Criticisms of Layout, Style, and Register

I was left with a feeling, more so in FELT than EELT, that chapters on such major areas as language acquisition deserved greater space than they got, and that the authors might have tried to cover too much within the 150 pages allotted to each book. This is a pity, as Kitao and Kitao are well-known ELT authors. Sadly, references to other authors are almost totally absent from each book, and the absence of an index doesn't help the reader who might be searching for a specific topic. I suppose the list of keywords that precedes each chapter might help in this direction, but I still feel that books without an index are an unnecessary let-down, as computer programmes are available these days to very quickly arrange an index for much larger texts than these two. Readers of both books will notice a contrast in styles and a change in register as the writers seem to lose sight of who they are writing for. It seems as if, and indeed may have been the case, parts of each book were written by one or the other author without having read the preceding chapters. For example, the introduction to FELT uses pronouns written to a you by authors who refer to themselves as we, and describes students and researchers as they. EELT falls less into this lapse in style and opts for structures such as There is . . . rather than You can find . . ., each of which tends to distance the author from the content, or at least provide a more detached viewpoint.

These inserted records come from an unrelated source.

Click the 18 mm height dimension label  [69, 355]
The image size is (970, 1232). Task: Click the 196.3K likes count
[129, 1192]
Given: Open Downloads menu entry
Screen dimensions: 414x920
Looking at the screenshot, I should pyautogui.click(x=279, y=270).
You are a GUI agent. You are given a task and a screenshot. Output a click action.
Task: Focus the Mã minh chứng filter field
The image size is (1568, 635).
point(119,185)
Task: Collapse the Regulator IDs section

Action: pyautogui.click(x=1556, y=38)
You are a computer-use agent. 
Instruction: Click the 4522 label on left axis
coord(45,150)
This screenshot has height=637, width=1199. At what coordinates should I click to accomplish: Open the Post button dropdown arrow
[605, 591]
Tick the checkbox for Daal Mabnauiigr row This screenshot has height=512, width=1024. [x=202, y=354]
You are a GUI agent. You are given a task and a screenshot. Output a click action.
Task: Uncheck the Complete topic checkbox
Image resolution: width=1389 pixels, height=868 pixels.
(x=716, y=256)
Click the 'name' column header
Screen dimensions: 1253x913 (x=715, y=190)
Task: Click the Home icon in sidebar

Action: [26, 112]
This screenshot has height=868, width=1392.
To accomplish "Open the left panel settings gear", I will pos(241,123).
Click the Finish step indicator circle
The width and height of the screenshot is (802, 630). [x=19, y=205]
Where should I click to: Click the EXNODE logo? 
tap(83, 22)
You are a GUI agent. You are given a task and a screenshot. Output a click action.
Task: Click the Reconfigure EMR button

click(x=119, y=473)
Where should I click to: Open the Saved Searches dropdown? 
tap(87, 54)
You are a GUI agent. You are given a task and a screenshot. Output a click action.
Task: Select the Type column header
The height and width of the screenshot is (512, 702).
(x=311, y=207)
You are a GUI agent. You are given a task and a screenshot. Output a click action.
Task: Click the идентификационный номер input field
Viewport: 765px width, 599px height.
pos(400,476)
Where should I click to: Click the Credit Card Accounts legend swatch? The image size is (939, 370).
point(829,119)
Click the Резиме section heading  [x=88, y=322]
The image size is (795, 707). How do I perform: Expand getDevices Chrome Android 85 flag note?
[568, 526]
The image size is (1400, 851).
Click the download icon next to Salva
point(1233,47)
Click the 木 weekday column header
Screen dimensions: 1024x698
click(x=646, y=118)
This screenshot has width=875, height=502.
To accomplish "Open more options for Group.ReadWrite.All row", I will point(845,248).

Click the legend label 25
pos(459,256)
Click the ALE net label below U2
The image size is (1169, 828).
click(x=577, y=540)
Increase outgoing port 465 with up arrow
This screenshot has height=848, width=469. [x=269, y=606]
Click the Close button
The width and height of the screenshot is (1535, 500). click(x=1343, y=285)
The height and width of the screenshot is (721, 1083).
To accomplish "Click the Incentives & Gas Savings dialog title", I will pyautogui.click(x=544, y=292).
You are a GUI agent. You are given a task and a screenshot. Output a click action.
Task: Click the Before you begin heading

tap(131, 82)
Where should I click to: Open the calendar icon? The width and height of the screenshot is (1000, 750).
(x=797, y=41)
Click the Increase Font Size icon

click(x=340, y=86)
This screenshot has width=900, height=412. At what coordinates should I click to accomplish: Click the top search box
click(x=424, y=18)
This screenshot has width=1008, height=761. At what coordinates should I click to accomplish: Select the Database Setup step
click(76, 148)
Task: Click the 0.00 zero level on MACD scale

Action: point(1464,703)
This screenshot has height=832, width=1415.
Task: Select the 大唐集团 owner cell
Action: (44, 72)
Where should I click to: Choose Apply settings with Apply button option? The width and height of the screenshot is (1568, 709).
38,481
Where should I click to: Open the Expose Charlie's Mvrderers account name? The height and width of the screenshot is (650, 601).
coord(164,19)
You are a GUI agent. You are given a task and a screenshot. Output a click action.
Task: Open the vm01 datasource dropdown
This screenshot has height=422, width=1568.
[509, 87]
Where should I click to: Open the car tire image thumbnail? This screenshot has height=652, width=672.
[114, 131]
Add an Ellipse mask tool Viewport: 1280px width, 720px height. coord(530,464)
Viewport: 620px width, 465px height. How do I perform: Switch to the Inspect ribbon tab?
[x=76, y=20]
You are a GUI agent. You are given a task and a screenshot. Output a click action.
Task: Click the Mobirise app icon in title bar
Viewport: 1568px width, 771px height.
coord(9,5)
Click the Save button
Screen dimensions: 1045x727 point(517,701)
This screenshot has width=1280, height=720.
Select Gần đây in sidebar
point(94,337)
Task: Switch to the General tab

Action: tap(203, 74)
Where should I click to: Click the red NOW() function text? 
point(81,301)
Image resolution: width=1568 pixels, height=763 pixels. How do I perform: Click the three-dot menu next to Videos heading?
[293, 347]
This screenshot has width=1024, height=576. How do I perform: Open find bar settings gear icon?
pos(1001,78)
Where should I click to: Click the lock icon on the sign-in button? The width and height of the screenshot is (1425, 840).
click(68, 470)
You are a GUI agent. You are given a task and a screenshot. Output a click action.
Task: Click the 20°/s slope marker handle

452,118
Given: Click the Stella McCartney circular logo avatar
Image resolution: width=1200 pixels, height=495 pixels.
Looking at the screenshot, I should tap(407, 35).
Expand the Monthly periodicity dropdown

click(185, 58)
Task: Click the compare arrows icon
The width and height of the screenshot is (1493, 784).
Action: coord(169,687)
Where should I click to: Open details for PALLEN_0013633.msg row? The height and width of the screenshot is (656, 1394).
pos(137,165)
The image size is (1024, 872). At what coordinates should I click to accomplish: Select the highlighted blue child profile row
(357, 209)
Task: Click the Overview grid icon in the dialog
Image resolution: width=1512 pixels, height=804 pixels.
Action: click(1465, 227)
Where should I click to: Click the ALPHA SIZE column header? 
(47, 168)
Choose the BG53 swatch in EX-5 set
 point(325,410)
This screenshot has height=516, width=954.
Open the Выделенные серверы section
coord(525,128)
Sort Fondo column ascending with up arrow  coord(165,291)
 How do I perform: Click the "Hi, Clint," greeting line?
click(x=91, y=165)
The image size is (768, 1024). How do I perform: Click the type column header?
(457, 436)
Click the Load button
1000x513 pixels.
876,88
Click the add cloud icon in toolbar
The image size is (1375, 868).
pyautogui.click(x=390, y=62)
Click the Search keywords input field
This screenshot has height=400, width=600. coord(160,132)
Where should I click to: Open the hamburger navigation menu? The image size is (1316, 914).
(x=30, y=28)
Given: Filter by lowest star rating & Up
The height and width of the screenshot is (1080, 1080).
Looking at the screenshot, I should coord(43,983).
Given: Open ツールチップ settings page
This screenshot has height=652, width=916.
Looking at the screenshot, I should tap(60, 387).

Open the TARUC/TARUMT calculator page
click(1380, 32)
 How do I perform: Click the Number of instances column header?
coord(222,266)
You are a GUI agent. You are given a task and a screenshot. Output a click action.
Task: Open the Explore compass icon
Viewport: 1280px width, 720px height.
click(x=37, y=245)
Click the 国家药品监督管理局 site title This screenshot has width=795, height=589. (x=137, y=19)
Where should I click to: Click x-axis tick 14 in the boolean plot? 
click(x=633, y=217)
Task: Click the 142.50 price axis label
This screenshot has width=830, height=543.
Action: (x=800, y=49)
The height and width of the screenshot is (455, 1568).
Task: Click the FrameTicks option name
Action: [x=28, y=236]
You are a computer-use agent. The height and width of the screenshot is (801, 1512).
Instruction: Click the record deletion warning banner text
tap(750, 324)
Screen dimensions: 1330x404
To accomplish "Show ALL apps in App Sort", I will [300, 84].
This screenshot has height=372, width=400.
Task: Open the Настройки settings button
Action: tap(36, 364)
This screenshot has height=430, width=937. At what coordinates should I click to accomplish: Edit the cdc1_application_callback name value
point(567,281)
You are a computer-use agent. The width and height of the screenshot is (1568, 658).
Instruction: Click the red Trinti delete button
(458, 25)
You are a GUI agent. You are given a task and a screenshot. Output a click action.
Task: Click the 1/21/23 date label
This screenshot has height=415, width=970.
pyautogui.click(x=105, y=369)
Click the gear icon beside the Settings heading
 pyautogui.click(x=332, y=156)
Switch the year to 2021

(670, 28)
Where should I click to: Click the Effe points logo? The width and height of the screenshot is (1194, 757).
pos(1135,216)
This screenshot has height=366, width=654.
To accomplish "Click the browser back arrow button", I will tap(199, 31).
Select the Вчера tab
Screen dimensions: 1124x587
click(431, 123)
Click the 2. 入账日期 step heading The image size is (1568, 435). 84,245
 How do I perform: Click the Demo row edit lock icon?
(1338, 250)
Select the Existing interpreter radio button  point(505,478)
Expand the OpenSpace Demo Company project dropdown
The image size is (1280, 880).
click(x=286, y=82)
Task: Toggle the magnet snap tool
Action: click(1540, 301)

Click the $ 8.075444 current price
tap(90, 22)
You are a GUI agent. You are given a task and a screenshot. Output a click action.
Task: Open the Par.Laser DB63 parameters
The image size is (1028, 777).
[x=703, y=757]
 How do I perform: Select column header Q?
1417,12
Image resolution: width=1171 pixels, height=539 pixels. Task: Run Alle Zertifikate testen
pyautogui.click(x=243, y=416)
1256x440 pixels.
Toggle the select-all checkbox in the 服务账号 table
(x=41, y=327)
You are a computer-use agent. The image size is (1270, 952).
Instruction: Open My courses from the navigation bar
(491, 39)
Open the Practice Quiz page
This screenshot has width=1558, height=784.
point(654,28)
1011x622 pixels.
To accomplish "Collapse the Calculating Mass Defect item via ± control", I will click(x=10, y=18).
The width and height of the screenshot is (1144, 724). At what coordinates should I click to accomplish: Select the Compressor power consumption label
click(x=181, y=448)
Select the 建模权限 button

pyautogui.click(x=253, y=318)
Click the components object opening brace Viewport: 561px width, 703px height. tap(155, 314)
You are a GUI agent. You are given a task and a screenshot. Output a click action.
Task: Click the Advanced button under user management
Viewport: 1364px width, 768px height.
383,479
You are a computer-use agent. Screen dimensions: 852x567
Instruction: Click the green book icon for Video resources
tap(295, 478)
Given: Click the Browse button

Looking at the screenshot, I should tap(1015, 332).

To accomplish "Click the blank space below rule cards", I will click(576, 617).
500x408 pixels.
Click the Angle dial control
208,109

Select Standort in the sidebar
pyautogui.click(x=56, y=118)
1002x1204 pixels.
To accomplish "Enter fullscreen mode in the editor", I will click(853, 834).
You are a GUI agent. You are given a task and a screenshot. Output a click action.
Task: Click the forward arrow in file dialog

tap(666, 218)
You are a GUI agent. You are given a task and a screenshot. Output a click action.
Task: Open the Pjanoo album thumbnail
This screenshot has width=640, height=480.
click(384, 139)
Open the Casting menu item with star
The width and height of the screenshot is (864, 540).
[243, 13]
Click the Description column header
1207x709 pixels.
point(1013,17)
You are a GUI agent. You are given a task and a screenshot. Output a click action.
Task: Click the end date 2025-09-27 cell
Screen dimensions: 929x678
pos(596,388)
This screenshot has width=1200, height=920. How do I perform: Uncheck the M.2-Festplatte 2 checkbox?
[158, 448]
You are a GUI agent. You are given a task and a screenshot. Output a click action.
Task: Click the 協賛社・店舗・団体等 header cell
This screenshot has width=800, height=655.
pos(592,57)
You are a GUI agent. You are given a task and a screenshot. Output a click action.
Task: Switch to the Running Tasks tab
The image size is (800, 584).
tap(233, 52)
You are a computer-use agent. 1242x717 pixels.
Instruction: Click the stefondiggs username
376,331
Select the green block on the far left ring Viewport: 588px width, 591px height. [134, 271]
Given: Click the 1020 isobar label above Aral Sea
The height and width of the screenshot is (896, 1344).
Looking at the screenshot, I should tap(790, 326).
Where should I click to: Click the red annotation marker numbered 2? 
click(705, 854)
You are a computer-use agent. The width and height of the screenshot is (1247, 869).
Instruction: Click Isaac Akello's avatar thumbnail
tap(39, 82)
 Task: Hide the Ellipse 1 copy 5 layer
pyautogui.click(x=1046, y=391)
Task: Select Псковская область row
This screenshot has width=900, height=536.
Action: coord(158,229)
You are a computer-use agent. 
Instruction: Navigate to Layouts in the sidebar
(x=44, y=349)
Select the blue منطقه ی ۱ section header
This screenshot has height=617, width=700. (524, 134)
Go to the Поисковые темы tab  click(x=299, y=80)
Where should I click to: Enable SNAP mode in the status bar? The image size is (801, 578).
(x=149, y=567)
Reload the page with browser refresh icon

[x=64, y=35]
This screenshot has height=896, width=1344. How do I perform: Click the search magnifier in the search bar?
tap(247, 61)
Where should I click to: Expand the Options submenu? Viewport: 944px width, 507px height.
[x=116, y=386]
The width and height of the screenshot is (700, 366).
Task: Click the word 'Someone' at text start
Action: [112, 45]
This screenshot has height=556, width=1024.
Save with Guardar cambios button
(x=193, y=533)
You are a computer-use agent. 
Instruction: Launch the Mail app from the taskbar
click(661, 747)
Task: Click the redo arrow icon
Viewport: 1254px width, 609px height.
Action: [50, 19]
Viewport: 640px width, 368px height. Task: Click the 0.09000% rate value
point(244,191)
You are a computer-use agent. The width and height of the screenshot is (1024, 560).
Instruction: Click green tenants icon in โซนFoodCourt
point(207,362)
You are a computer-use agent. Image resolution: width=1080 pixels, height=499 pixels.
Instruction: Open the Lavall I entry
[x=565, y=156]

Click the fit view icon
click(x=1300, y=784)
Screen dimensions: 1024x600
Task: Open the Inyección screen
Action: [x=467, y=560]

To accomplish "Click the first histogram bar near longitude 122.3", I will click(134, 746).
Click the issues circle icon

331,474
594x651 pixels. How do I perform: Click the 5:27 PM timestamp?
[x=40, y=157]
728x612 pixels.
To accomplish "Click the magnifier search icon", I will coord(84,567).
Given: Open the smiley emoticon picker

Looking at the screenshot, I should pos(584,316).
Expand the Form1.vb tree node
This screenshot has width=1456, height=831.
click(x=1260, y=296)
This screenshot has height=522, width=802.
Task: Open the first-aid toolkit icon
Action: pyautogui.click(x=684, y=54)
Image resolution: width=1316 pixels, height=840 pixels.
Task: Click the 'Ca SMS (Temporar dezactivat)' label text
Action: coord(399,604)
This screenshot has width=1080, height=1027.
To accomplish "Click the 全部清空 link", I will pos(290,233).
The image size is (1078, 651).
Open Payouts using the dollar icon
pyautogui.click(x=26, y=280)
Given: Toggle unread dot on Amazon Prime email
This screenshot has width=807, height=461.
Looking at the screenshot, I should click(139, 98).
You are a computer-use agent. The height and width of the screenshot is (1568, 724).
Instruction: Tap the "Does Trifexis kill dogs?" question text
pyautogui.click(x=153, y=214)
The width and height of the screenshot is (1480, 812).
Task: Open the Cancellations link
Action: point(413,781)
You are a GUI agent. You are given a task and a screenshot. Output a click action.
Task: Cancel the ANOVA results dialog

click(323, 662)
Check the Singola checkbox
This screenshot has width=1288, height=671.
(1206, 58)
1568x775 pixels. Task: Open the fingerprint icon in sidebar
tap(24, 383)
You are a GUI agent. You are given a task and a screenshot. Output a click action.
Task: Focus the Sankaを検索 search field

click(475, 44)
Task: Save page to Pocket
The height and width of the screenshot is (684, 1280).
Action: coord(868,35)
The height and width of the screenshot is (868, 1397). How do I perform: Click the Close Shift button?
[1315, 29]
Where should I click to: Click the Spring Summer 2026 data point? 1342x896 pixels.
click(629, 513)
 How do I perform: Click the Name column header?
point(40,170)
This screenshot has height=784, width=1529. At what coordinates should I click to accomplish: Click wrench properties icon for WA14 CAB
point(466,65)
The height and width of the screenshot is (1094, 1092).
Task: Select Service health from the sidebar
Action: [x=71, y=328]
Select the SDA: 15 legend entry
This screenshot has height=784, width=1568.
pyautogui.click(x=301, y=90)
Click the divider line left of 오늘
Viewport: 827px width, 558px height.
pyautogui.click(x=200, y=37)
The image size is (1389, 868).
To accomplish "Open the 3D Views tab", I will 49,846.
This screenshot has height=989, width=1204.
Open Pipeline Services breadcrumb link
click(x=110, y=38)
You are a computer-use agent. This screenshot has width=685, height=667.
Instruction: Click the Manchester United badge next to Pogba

Whilst EELT seems to have been written with a clear audience in mind and at the level of technical explanation for an interested, intelligent audience, FELT assumes the audience wavers between novice teacher, especially when writing about lesson plans, and teachers wholly committed to (and able to access) Internet technology. [-4-]

Concluding Remarks

For general background, FELT would be a wise investment, as it touches on a plethora of key concepts about our profession without going into immense detail; it could be used well in basic ELT training courses. In contrast, EELT would be of most use to the teacher interested in moving into the area of evaluation and assessment. This book would also fit well within a teacher-development course for teachers with some previous experience of the area of testing.